__Problem details__: With pictures omitted, copy exactly the lines from the one containing "The width and" through the end of the records below.

__Entries provided__:
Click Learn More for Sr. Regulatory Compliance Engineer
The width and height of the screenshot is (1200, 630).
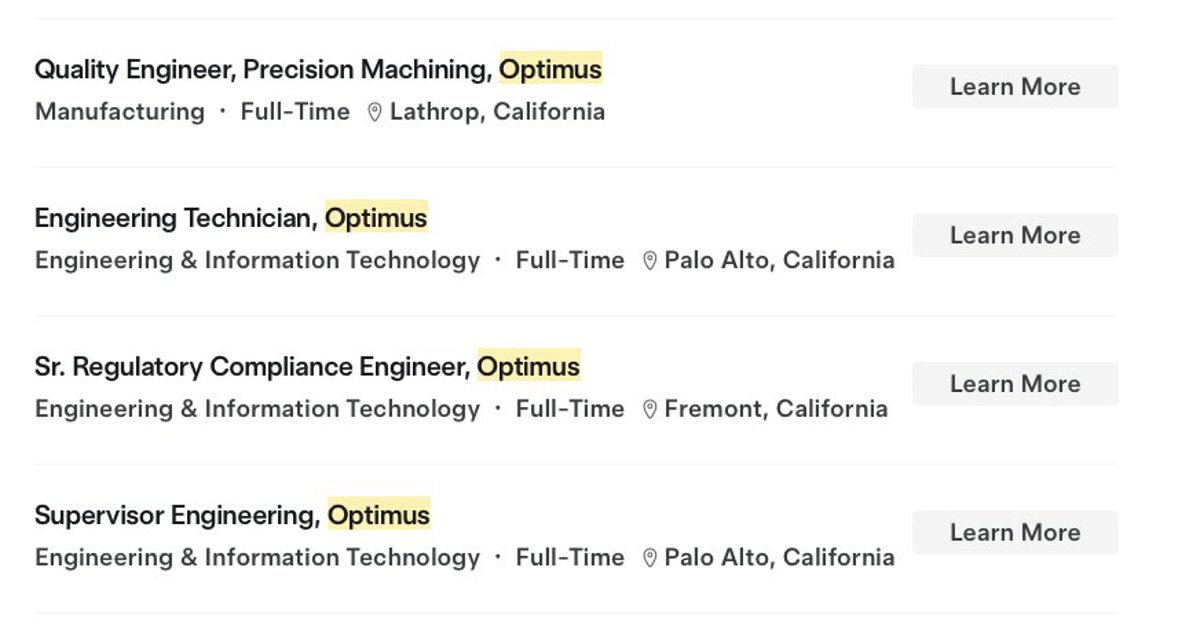pos(1014,383)
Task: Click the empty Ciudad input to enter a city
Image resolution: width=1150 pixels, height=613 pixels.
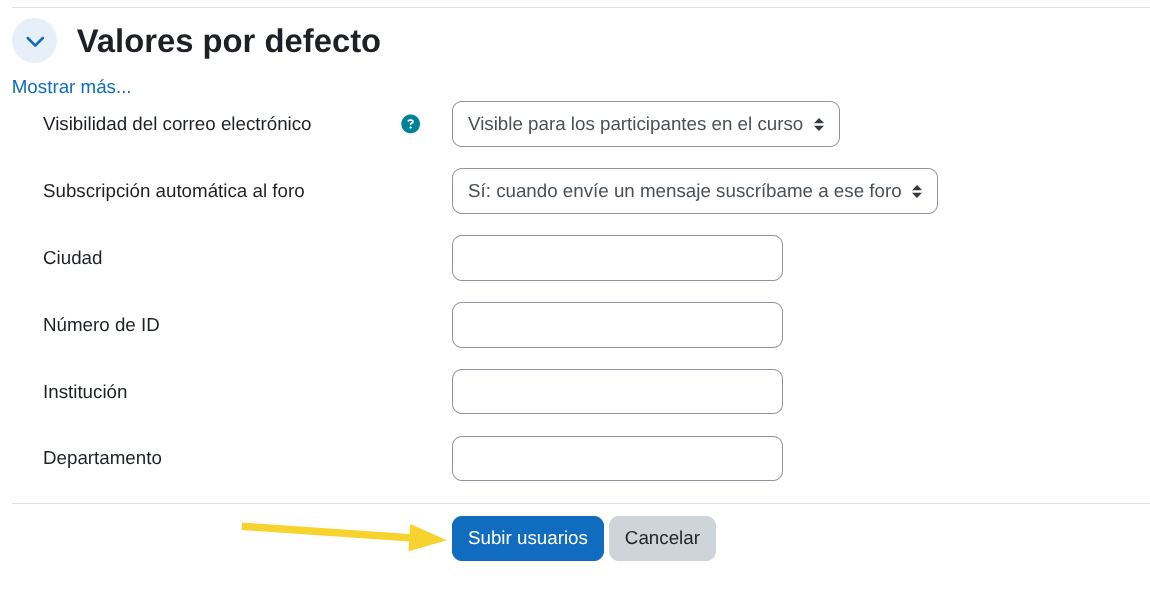Action: [x=617, y=258]
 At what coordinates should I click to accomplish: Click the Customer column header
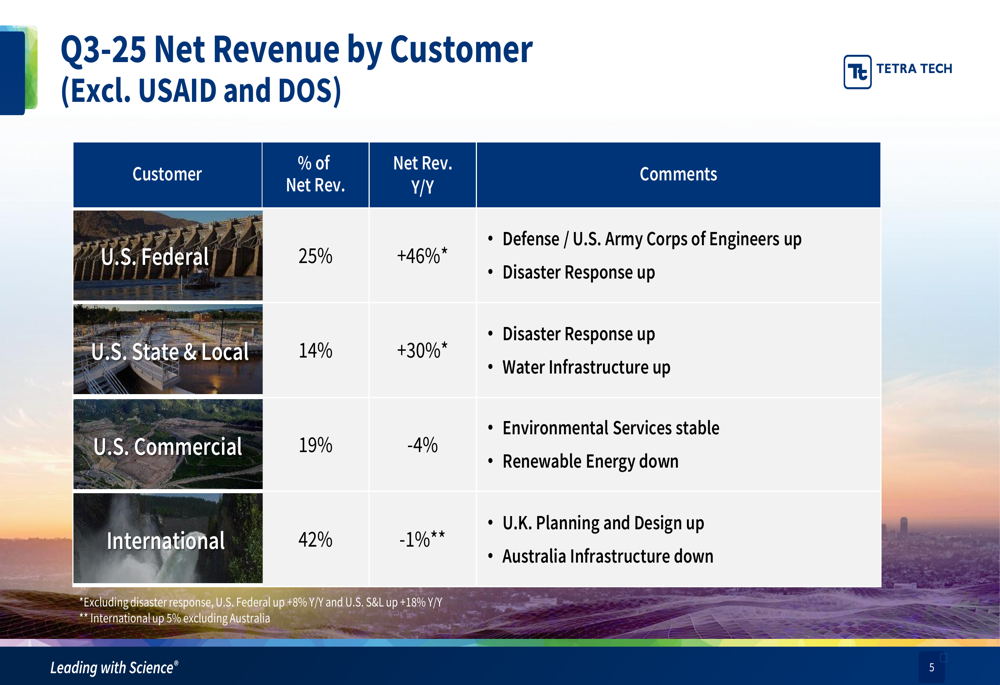(x=167, y=175)
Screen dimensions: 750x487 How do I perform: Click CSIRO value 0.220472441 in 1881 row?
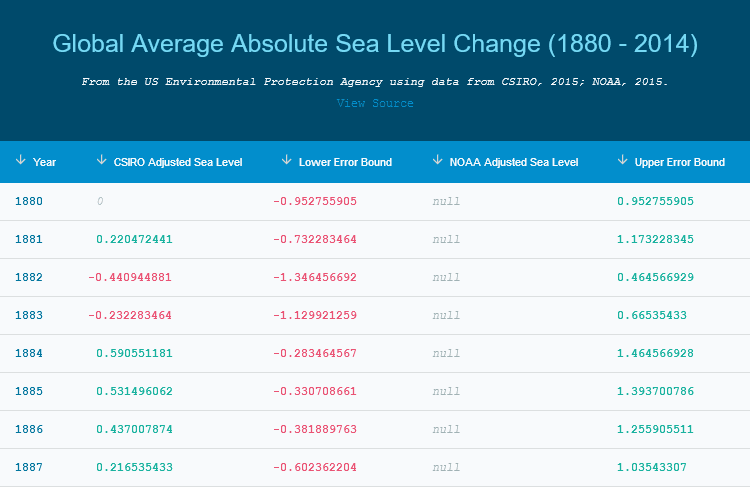(134, 239)
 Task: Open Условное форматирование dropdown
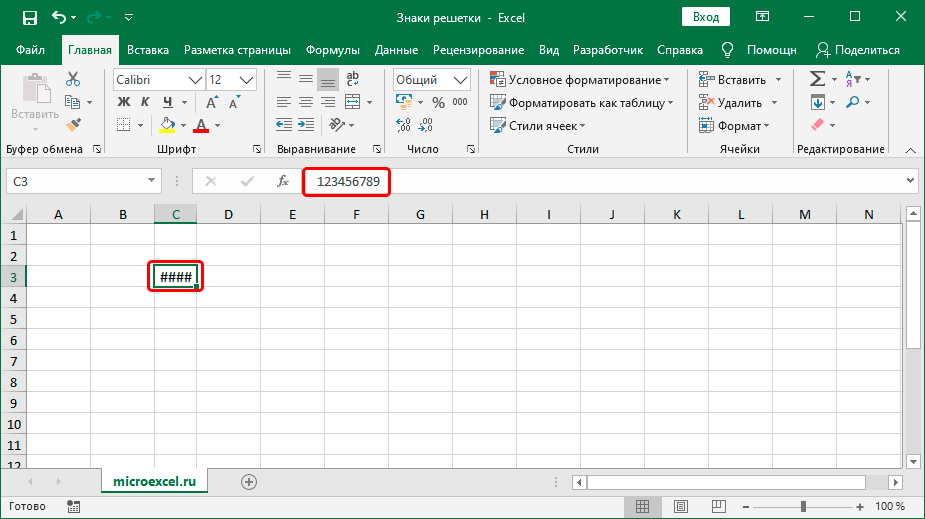(x=580, y=80)
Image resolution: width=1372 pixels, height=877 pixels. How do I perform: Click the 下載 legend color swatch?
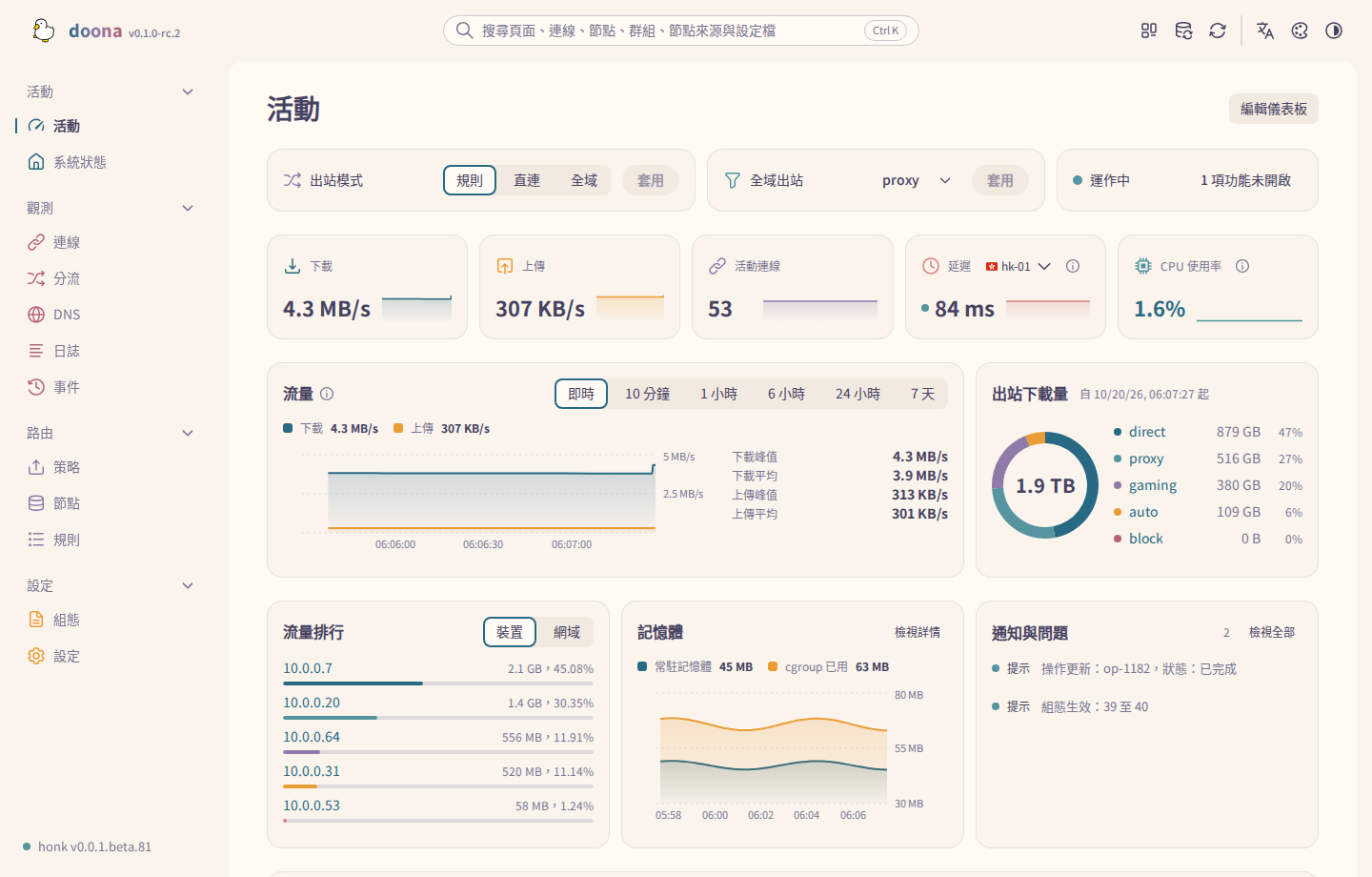pyautogui.click(x=288, y=428)
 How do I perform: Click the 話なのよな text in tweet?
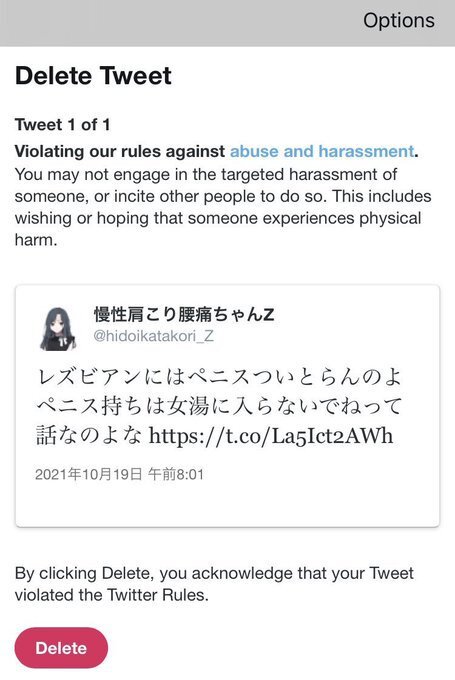pyautogui.click(x=88, y=436)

__Your solution__:
The width and height of the screenshot is (1200, 630).
pos(1014,383)
Task: Click the empty Ciudad input to enter a city
Image resolution: width=1150 pixels, height=613 pixels.
Action: [x=617, y=258]
 At what coordinates should I click to accomplish: Click the Customer column header
(x=167, y=175)
Screen dimensions: 750x487 How do I perform: Click CSIRO value 0.220472441 in 1881 row?
(134, 239)
 Task: Open Условное форматирование dropdown
(x=580, y=80)
Image resolution: width=1372 pixels, height=877 pixels. How do I perform: Click the 下載 legend color swatch?
pyautogui.click(x=288, y=428)
 How do I perform: Click the 話なのよな text in tweet?
pyautogui.click(x=88, y=436)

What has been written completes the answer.